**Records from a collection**
***
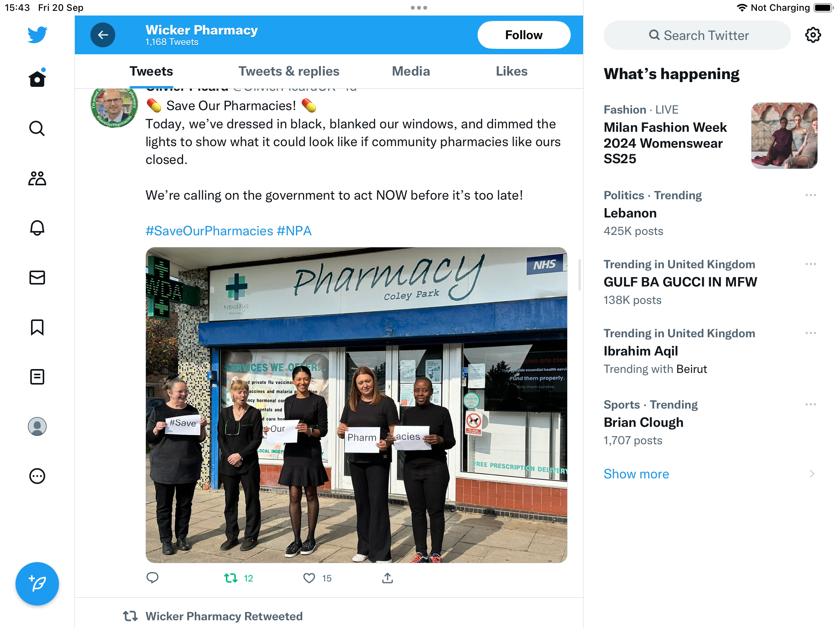This screenshot has height=628, width=838.
Task: Follow Wicker Pharmacy
Action: [x=524, y=35]
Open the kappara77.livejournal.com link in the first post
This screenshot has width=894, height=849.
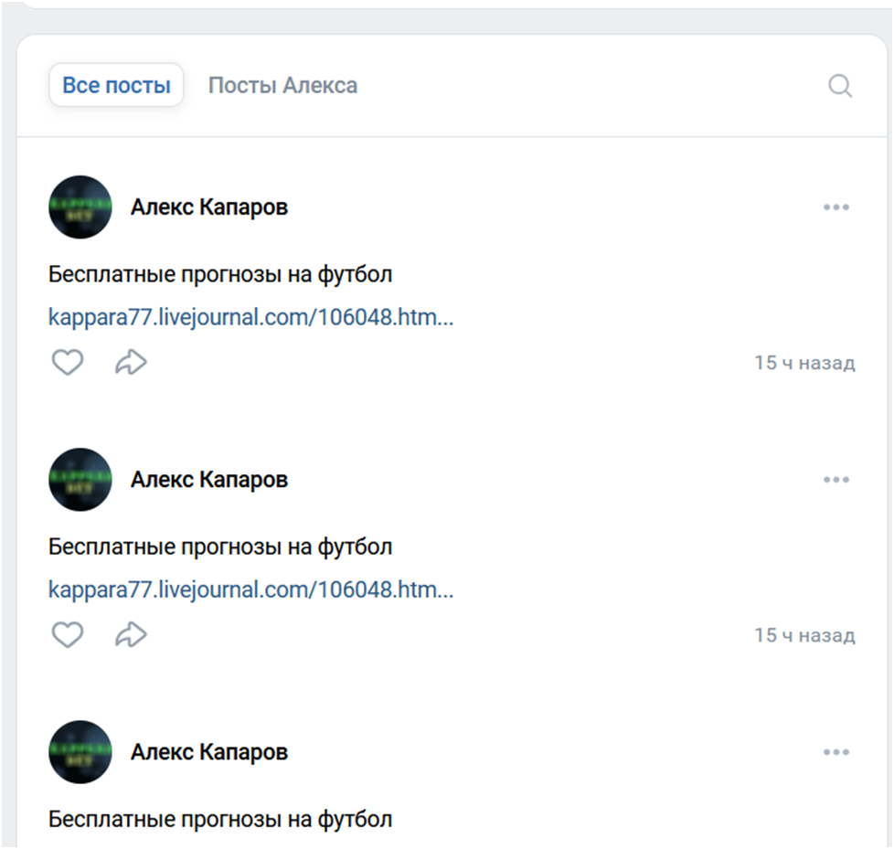250,317
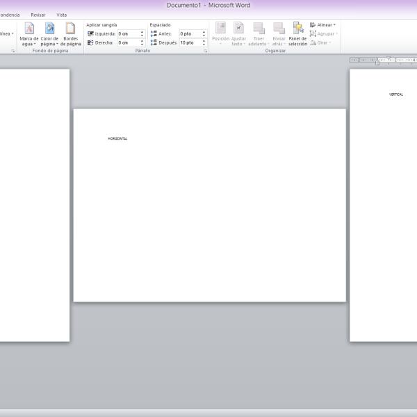This screenshot has width=417, height=417.
Task: Open the Marca de agua watermark menu
Action: (x=29, y=34)
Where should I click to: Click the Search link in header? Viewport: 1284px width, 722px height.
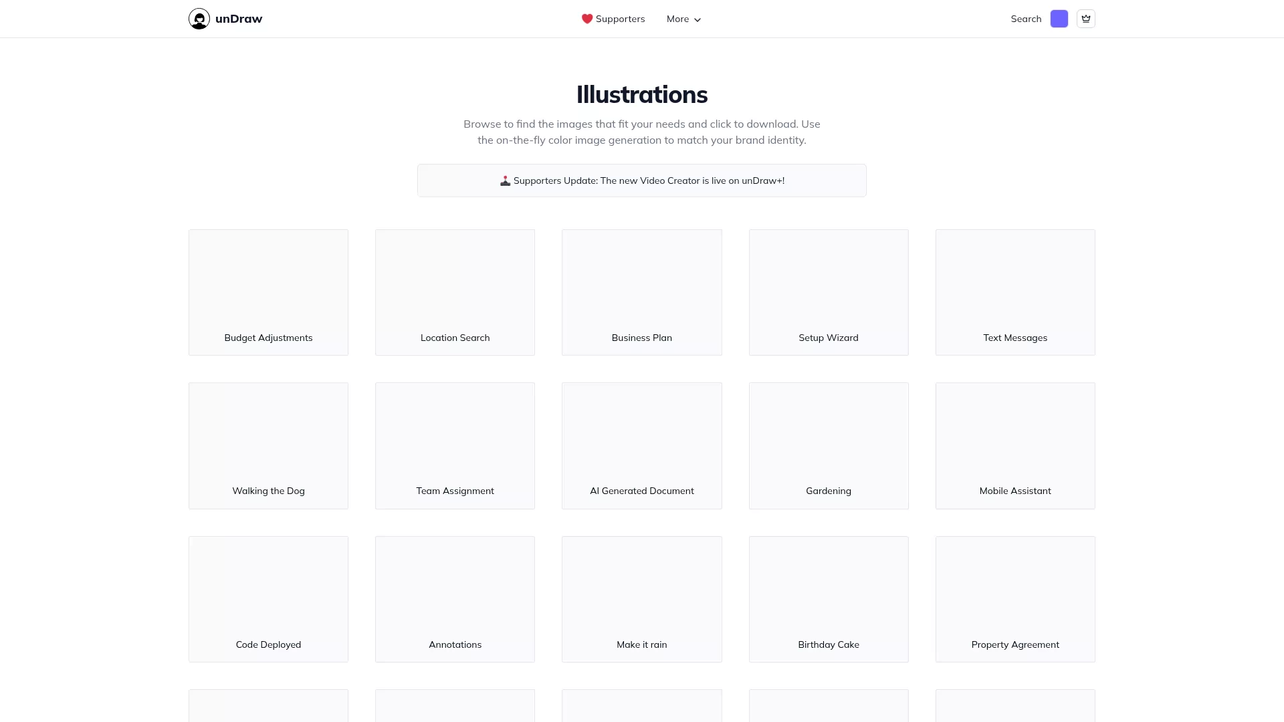pyautogui.click(x=1026, y=19)
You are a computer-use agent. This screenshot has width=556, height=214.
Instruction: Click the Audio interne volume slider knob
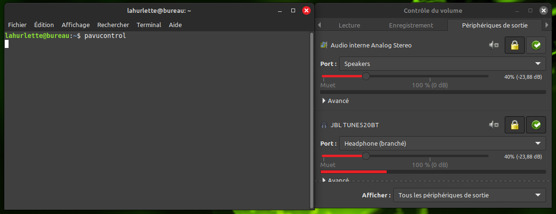click(x=366, y=76)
***
**About this task**
Could you repeat exactly the lines from the one containing "Instruction: Click the" to the last line of the records, both included, and leave out every picture?

**Solution to this problem**
Instruction: Click the Audio interne volume slider knob
click(x=366, y=76)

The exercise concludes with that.